Experimental Implementation of a Codeword Stabilized Quantum Code
Jingfu Zhang, Markus Grassl, Bei Zeng, Raymond Laflamme

TL;DR
This paper reports the experimental implementation of a five-qubit codeword stabilized quantum error correction code using NMR, demonstrating robustness against errors and showcasing complex quantum control in spin qubits.
Contribution
It presents the first experimental realization of a nonadditive quantum code that encodes a larger space than stabilizer codes with similar length.
Findings
Quantum coherence remains robust against introduced errors.
Successful implementation of a nonadditive quantum error correction code.

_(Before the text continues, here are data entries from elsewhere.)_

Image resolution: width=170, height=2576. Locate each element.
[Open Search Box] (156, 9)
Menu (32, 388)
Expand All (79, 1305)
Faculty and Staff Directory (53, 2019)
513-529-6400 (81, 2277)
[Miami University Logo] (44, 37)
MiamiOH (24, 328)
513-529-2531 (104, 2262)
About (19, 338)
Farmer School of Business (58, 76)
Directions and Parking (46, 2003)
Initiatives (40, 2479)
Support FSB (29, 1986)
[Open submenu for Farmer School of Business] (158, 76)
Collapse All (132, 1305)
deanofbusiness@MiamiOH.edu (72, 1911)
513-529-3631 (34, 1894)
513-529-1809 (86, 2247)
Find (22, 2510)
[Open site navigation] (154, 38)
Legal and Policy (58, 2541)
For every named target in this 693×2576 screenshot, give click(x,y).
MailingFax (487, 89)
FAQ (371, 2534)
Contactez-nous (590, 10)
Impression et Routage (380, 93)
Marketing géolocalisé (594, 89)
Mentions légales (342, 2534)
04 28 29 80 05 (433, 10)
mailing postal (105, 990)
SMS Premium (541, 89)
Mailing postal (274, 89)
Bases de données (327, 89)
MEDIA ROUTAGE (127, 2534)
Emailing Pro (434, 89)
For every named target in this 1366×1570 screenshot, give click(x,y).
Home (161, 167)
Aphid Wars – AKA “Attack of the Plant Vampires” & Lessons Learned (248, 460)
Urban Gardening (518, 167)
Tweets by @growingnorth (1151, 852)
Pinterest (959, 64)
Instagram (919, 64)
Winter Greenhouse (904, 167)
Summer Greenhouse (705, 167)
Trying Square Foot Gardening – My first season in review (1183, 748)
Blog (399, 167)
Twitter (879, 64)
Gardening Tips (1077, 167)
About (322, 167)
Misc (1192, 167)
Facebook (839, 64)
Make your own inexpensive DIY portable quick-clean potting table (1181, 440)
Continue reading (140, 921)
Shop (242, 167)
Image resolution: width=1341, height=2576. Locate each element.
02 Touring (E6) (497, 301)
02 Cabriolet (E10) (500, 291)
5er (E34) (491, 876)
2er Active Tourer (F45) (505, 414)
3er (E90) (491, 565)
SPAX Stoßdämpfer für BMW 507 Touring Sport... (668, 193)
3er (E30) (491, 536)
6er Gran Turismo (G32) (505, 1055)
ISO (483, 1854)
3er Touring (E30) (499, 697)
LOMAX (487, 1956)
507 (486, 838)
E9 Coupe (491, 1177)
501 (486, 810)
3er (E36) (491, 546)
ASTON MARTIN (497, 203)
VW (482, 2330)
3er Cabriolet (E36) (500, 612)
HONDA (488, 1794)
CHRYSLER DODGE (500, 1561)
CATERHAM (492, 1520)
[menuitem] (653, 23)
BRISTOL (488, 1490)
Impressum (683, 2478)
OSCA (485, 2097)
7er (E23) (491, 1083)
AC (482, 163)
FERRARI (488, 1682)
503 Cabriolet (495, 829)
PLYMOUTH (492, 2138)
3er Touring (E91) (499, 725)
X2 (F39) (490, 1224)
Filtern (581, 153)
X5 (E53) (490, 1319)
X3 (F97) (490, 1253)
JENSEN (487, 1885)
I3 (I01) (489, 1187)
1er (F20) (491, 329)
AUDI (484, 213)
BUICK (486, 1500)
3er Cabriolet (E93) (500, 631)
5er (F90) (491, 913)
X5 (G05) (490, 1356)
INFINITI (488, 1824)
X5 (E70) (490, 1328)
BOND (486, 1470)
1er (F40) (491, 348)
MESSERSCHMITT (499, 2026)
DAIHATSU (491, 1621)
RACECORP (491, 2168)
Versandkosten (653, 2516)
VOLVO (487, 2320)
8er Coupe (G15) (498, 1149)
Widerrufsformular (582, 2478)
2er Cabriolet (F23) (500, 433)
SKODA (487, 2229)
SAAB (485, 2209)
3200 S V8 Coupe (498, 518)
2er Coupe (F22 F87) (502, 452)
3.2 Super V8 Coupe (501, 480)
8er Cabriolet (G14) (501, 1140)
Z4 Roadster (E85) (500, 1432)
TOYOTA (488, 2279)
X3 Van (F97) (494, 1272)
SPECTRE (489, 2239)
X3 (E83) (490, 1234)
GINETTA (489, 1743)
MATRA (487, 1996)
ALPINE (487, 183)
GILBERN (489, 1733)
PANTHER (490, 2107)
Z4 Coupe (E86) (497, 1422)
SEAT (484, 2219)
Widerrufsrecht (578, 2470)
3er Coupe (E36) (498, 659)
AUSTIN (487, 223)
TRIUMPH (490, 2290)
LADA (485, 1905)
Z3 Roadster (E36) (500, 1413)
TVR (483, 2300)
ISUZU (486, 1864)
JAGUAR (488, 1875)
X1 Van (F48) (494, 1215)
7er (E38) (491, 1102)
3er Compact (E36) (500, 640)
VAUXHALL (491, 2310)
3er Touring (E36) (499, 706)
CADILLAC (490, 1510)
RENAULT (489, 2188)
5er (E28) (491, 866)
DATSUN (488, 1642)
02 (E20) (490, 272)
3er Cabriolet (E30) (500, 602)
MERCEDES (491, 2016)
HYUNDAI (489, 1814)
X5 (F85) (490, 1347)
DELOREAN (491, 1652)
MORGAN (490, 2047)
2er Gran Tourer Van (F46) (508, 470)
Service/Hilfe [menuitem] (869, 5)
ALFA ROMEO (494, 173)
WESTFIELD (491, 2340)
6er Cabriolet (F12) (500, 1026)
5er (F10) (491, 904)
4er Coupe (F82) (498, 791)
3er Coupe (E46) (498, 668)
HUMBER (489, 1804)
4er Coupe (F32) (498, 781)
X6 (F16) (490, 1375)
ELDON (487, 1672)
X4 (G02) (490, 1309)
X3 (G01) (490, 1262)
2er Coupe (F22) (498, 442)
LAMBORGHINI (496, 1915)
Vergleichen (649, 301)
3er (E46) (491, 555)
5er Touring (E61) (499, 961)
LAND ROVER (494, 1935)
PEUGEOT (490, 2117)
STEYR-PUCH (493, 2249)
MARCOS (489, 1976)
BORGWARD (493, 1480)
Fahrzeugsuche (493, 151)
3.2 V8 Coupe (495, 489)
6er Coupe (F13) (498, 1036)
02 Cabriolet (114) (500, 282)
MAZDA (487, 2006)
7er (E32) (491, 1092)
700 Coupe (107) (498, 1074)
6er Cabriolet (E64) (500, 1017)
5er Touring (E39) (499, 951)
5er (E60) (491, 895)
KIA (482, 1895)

Demonstrates complex quantum circuit control in spin qubits.
Abstract
A five-qubit codeword stabilized quantum code is implemented in a seven-qubit system using nuclear magnetic resonance (NMR). Our experiment implements a good nonadditive quantum code which encodes a larger Hilbert space than any stabilizer code with the same length and capable of correcting the same kind of errors. The experimentally measured quantum coherence is shown to be robust against artificially introduced errors, benchmarking the success in implementing the quantum error correction code. Given the typical decoherence time of the system, our experiment illustrates the ability of coherent control to implement complex quantum circuits for demonstrating interesting results in spin qubits for quantum computing.